**REQUIRED ACTION:**
Could you copy the records below exactly, leaving out any pictures?

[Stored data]

§ §

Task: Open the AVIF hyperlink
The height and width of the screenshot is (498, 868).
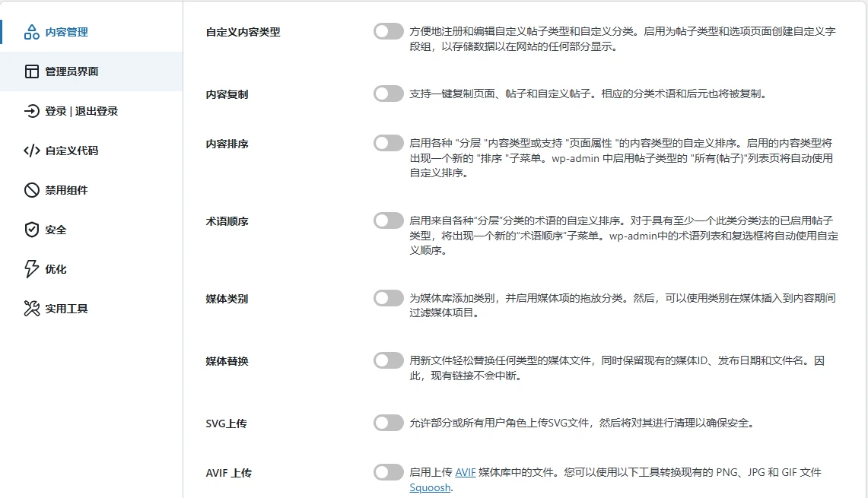Action: (466, 472)
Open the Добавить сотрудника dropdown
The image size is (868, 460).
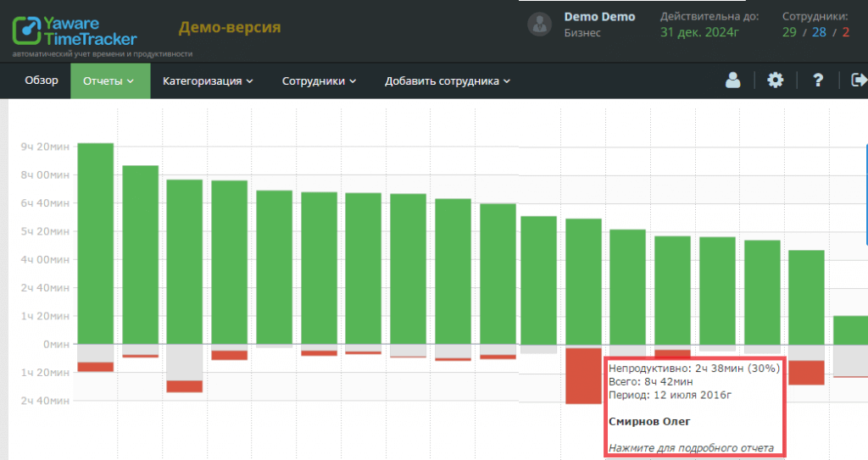click(x=448, y=81)
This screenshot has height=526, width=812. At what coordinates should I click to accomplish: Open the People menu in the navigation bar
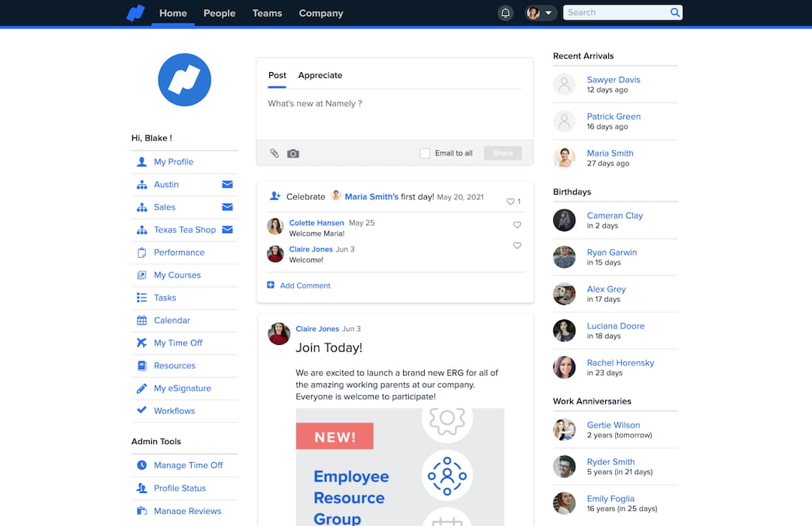219,13
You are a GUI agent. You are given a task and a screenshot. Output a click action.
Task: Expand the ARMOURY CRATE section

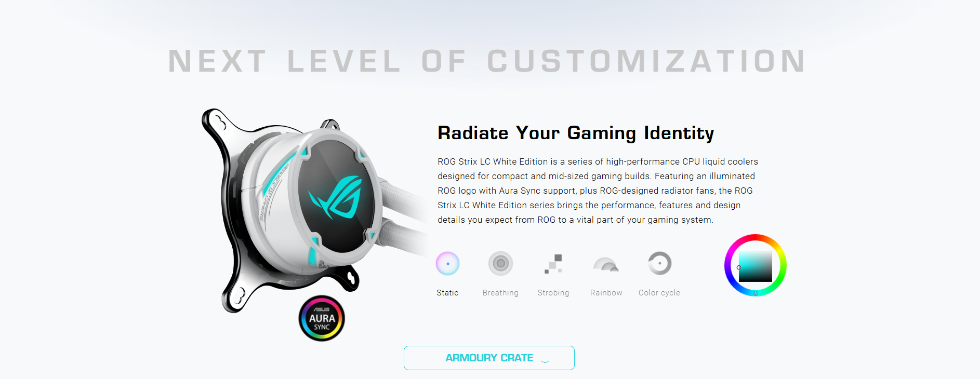click(489, 358)
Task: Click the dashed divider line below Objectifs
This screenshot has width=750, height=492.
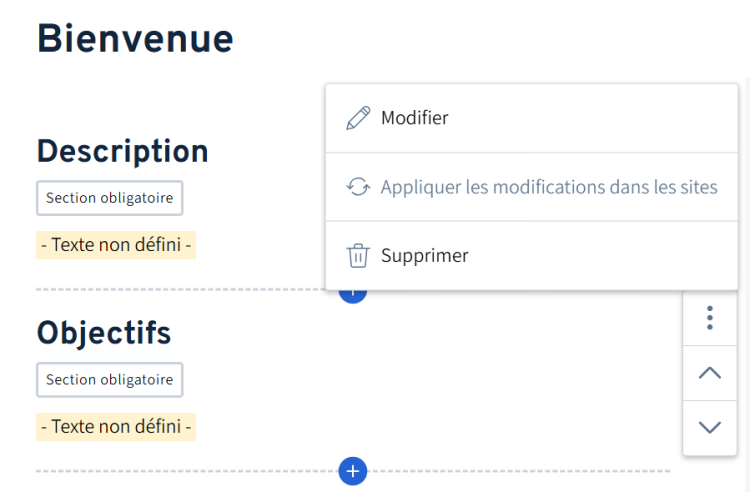Action: [x=180, y=470]
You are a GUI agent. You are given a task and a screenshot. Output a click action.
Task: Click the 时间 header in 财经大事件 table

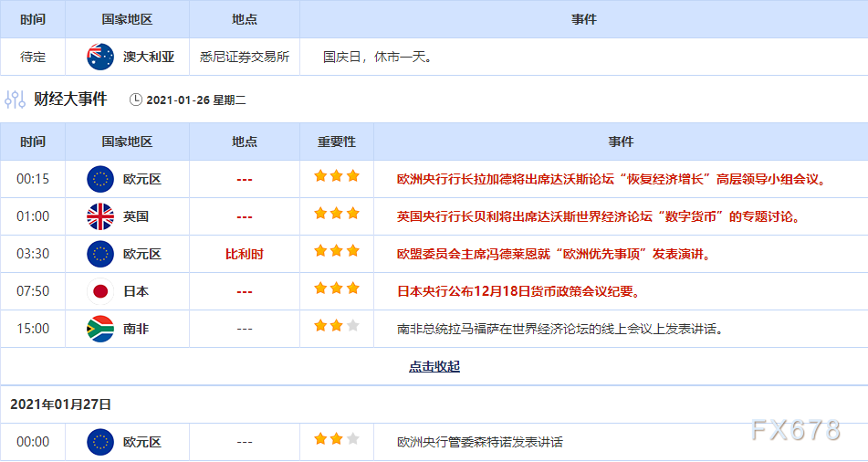point(32,142)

§ §

**WRITTEN ANSWER:**
Task: Open the AVIF hyperlink
The height and width of the screenshot is (498, 868).
Action: (466, 472)
Open the Добавить сотрудника dropdown
The image size is (868, 460).
click(x=448, y=81)
This screenshot has height=526, width=812. At what coordinates should I click to accomplish: Open the People menu in the navigation bar
219,13
You are a GUI agent. You are given a task and a screenshot. Output a click action.
Task: Expand the ARMOURY CRATE section

click(489, 358)
Task: Click the dashed divider line below Objectifs
This screenshot has width=750, height=492.
Action: [x=180, y=470]
You are a GUI agent. You are given a task and a screenshot. Output a click action.
Task: Click the 时间 header in 财经大事件 table

point(32,142)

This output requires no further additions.